Das Mini-Werk in Oxford stand vier Wochen lang still, obwohl es gut ausgelastet ist. Doch das Brexit-Risiko war BMW zu heikel
Das Mini-Werk in Oxford stand vier Wochen lang still, obwohl es gut ausgelastet ist. Doch das Brexit-Risiko war BMW zu heikel
© Dan Wilton
Die englische Autoindustrie hat alles erlebt: Glanz, Niedergang, Wiederaufstieg. Dieses Mal könnte der Abstieg endgültig sein – nicht nur wegen des Brexits

So kann es enden. Ein schmaler Fußweg schlängelt sich zu einem künstlich aufgeschütteten Hügel, auf dem eisiger Wind Narzissen zerzaust. Die Landschaftsarchitekten haben hier ein Bächlein fließen lassen, am Rand des Wegs steht eine kleine Tafel, die an den Autopionier Herbert Austin erinnert. Ein alter Labrador schleppt sich den Weg hinauf, und ein paar Meter weiter vertritt sich dessen Besitzer die Beine, die Augen zusammengekniffen, die Hände in den Taschen seiner Windjacke. Bis ganz zum Schluss arbeitete Phil Taylor hier im Werk.

Phil Taylor arbeitete im Autowerk Longbridge
Phil Taylor arbeitete im Autowerk Longbridge (Foto: Dan Wilton)
© Dan Wilton

Fast zwei Jahrzehnte waren es: angefangen am Band, dann aufgestiegen. Taylor nimmt die Rechte aus der Tasche und deutet in alle Himmelsrichtungen. „Presswerk …“, sagt er. „Karosseriebau … Lackiererei … Sattlerei … Endmontage.“ Von da hinten kamen die Züge, die im Takt der Produktion die Neuwagen abtransportierten. Und dort, jenseits von Tor Q, das nicht mehr steht, war der Park, in dem die legendären Streikversammlungen stattfanden.

Noch Spuren von alldem zu finden fällt selbst Phil Taylor schwer. Rundum stehen jetzt riesige Hallen: Einkaufszentren, Systemgastronomie, ein Altersheim, am Rand entstehen Wohnungen. „Traurig, dass alles weg ist“, sagt Taylor, den Labrador tätschelnd.

*-*-*

▶ Aufgabe: Gib aus dem Textauszug über das Autowerk Longbridge wortgetreu den Abschnitt zwischen "Fast zwei Jahrzehnte" und "legendären Streikversammlungen stattfanden." aus, beide Stellen eingeschlossen.

▶ Gegebene Daten:
*-*-*

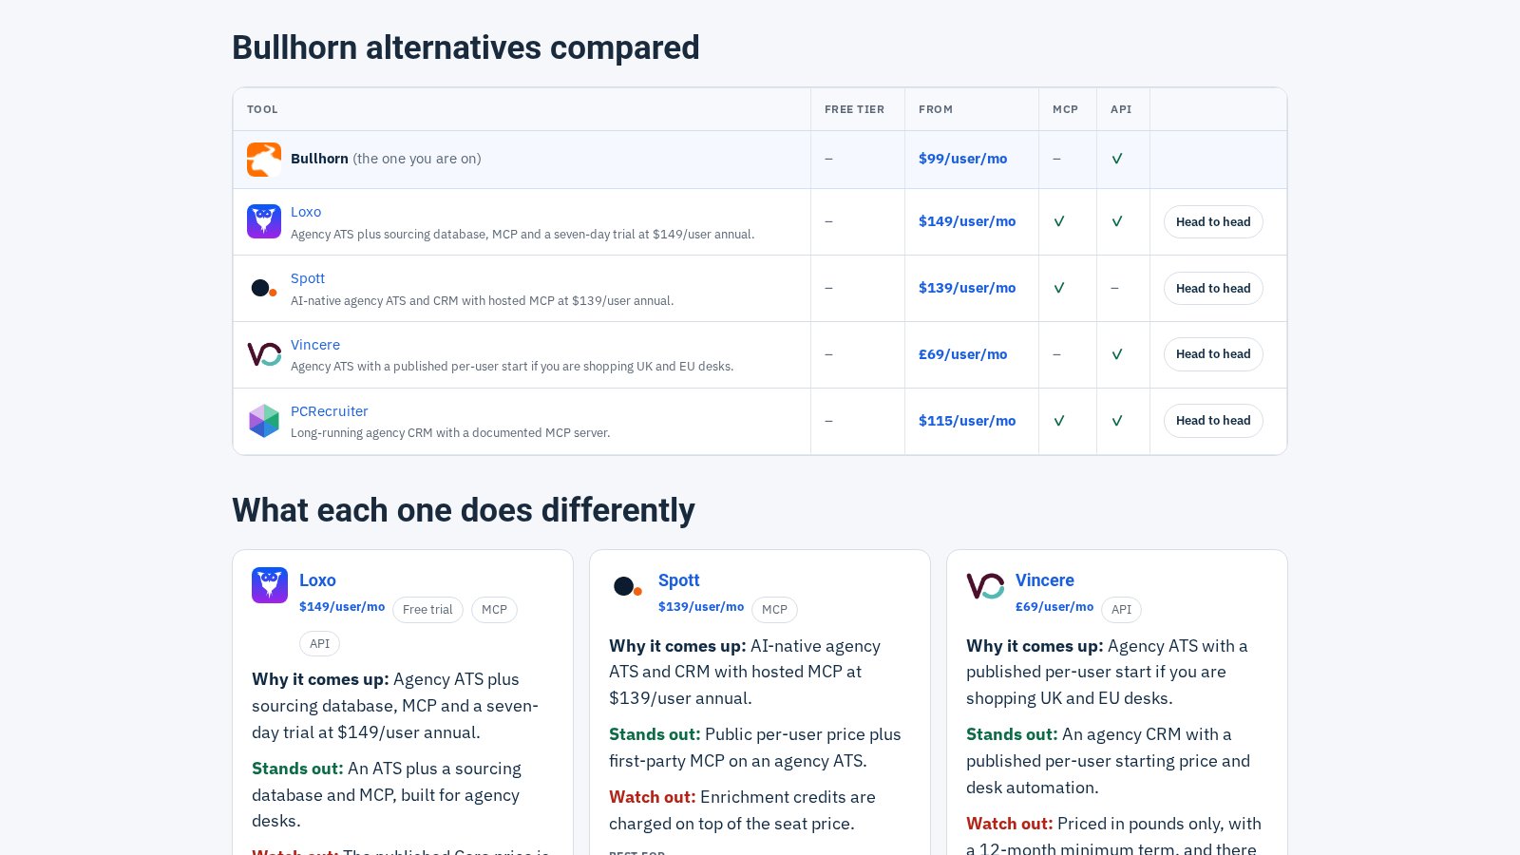This screenshot has width=1520, height=855.
Task: Open the PCRecruiter link in table
Action: pyautogui.click(x=329, y=411)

*-*-*

▶ Ergebnis:
Fast zwei Jahrzehnte waren es: angefangen am Band, dann aufgestiegen. Taylor nimmt die Rechte aus der Tasche und deutet in alle Himmelsrichtungen. „Presswerk …“, sagt er. „Karosseriebau … Lackiererei … Sattlerei … Endmontage.“ Von da hinten kamen die Züge, die im Takt der Produktion die Neuwagen abtransportierten. Und dort, jenseits von Tor Q, das nicht mehr steht, war der Park, in dem die legendären Streikversammlungen stattfanden.